I'm having a very hard time switching from a digital pen tablet to traditional drawing

9:07 AM, Thursday July 4th 2024

Hi, I'm new here. A little background about me first: about 4 months ago I started to learn digital drawing/painting using a pen tablet and softwares like Rebelle 7 and Krita. I prefer pen tablets over pen displays as I can draw looking at a large 27 inches monitor without seeing my hand in the way, and it's also a cheaper option than pen displays. The last time I drew with a pencil on actual paper as a hobby was during my childhood more than 30 years ago, and back then I didn't have a lot of fun doing it and wasn't particularly good at it. So, naturally, like most people, I stopped doing it as I got older.

Fast forward until now, I developed an interest in digital painting, and I think I made some interesting progress over the past 4 months. But I want to get better at drawing art lines, and I found this website among other online resources. I started doing the exercises, and in accordance with the 50% rule I started to draw freely half the the time. I thought it would be more appropriate to do it on paper, since the exercises were done on paper, and it has been quite depressing to say the least. I mean, I can draw a portrait on Rebelle 7 from a reference picture using graphite pencils and charcoals, with some guide lines here and there to assist me with proportions and to save time, and I can get a result that is not too bad for a beginner, while having fun doing it at the same time (it's supposed to be a hobby). But if I try to do a portrait on paper, it's a disaster. It looks like something I would have drawn when I was 8 years old. It's like if all the progress I made digitally over the last 4 months didn't carry over at all on paper. It's like if drawing on a digital pen tablet and drawing on a sheet of paper were two entirely different activities, and maybe even unrelated to some extent?

Anyway, considering that my medium of choice is a pen tablet, and that I draw looking at a computer monitor without seeing my hand and my pencil, if I want to improve my art lines can I do the drawabox exercises digitally? Or, if I agree to do the exercises on paper, will the progress carry over to digital? Traditional artists often complain that switching from traditional drawing to drawing on a digital pen tablet is incredibly difficult, so wouldn't I save time if I do the exercises on a pen tablet right away? I don't want to do all the work twice.

2 users agree
5:34 PM, Monday July 8th 2024

For what it's worth, I spent the first ten years I was drawing as a regular hobby doing so digitally - at least, onwards from the age of 14 when I was able to get my first tablet. I improved plenty, but I had a ton of holes in my fundamentals, and so what I was producing was still very inconsistent.
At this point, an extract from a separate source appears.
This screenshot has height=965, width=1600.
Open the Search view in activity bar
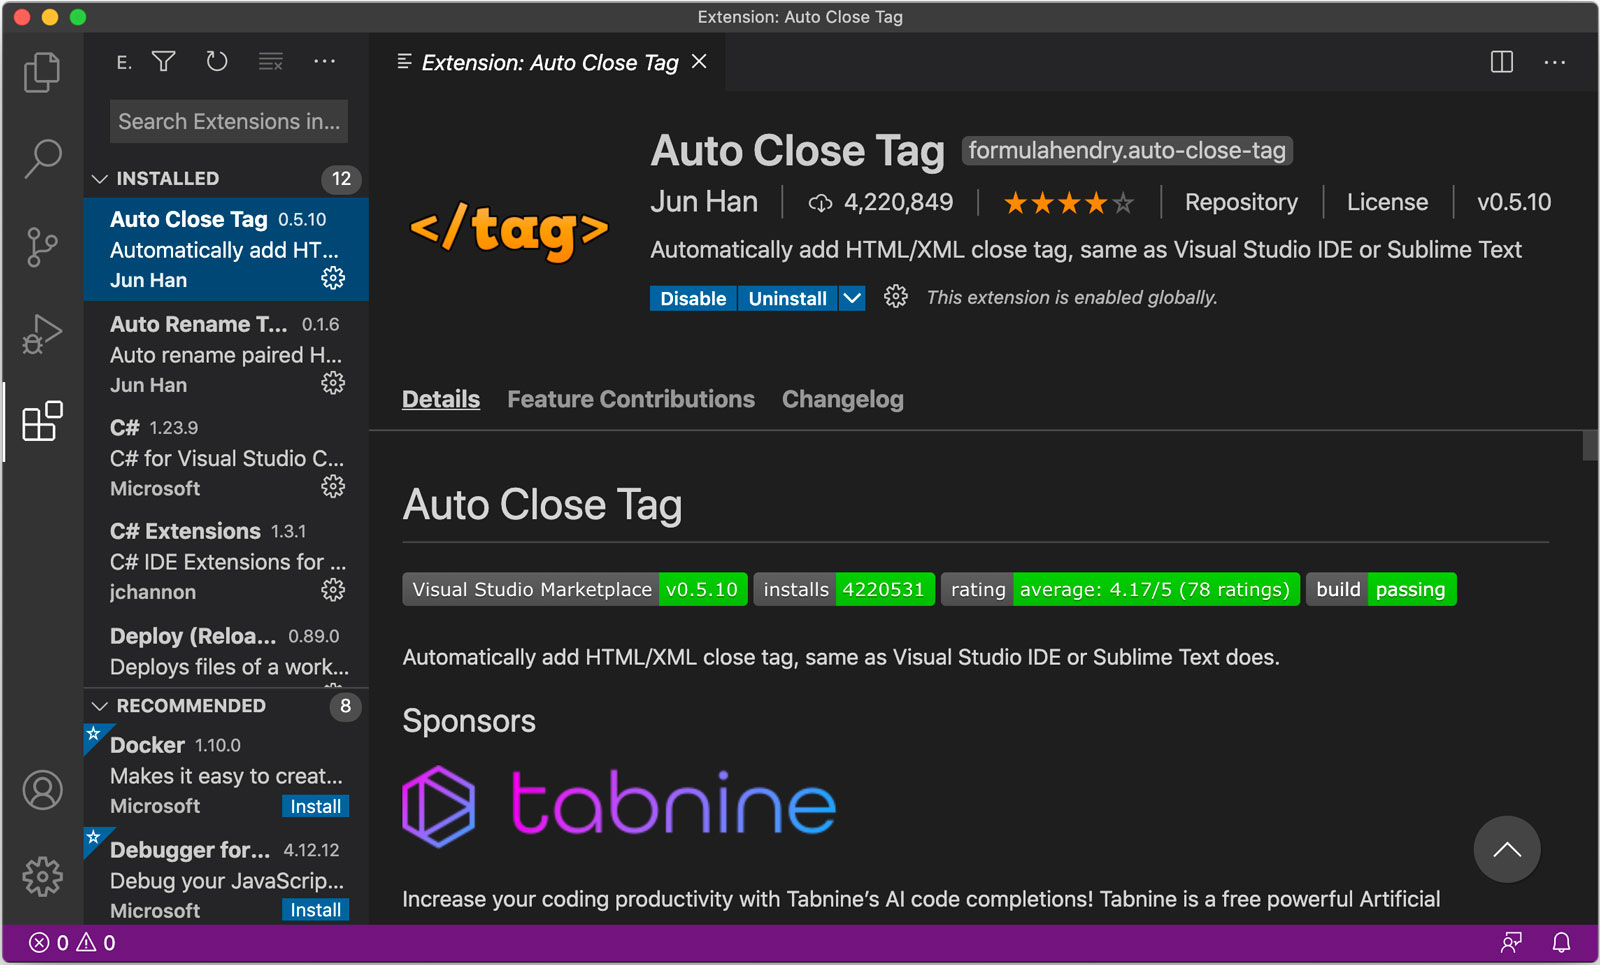coord(42,158)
When I finally pursued more formal training at the age of 24, which constituted of saving up money from my full time job, quitting, and moving across the continent to take two terms of Concept Design Academy, the first term was entirely focused on traditional work. While I expect the fact that I had a lot more experience in drawing by that point (12ish years to your 4 months), adapting to the change in medium was not easy. Where digital tools allowed me to hide a lot of my issues, the ink we were working with - as we do so here - highlighted every mistake and made it impossible to hide.

That's why we use it. If your goal is to improve your skills (which it doesn't have to be - there is nothing that says we have to strive to improve on a technical level with the things we do as a hobby, although many don't really approach it in the sense of a "pure" hobby, in which case your technical skills wouldn't matter), then that is done by being made to face our mistakes. Not to fear or hate them, but to recognize their value in telling us (or more accurately, those helping us out) what issues we still face, and what we should do next to tackle them.
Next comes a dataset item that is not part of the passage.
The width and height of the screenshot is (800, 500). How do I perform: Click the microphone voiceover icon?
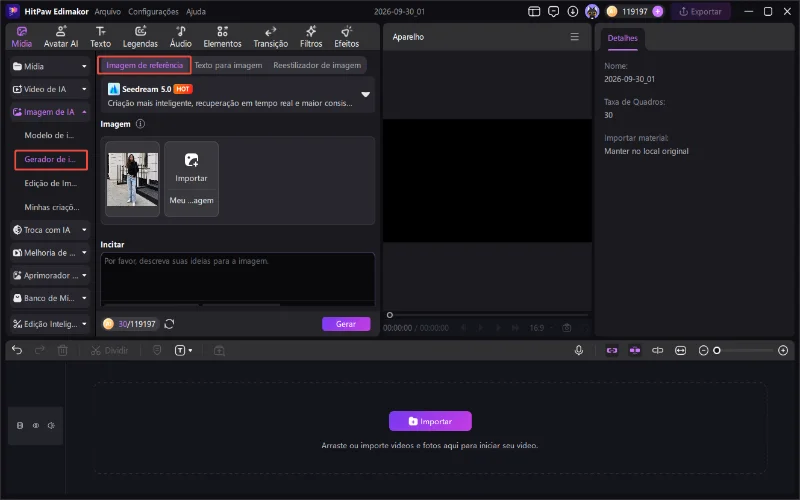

I still do just about all of my artwork digitally, but focusing on traditional tools in that first term armed me with a foundation and basis that fed back into my digital work. Changing mediums will always have its troubles, as one has to learn the ins and outs of that specific medium. Each piece of software has its particular ways of doing things, just as a brush, a pencil, a fineliner, a fountain pen, a ballpoint pen will all have different considerations and issues for us to grow accustomed to accounting for. But that is not the entirety of what you're learning - that is just the smallest piece of it.

What you learn about drawing, about leveraging your arm and your body, about understanding the things you draw on a flat page or canvas as existing in three dimensions - these exist entirely separately from the tools you happen to be using at the time. But every concept you learn is going to have tools that work against their principles, and tools that work with those principles to help teach the concept more effectively.

And that is why working with ink is something we recommend when working through this course, and why using digital tools for what we learn here isn't.

0 users agree
7:05 AM, Friday July 12th 2024

I don't get it. Do you always have your pc readily available? Don't you have moments where you could have doodled but you don't have access to your pc? I thought every digital artist carried pen and paper to doodle in those moments.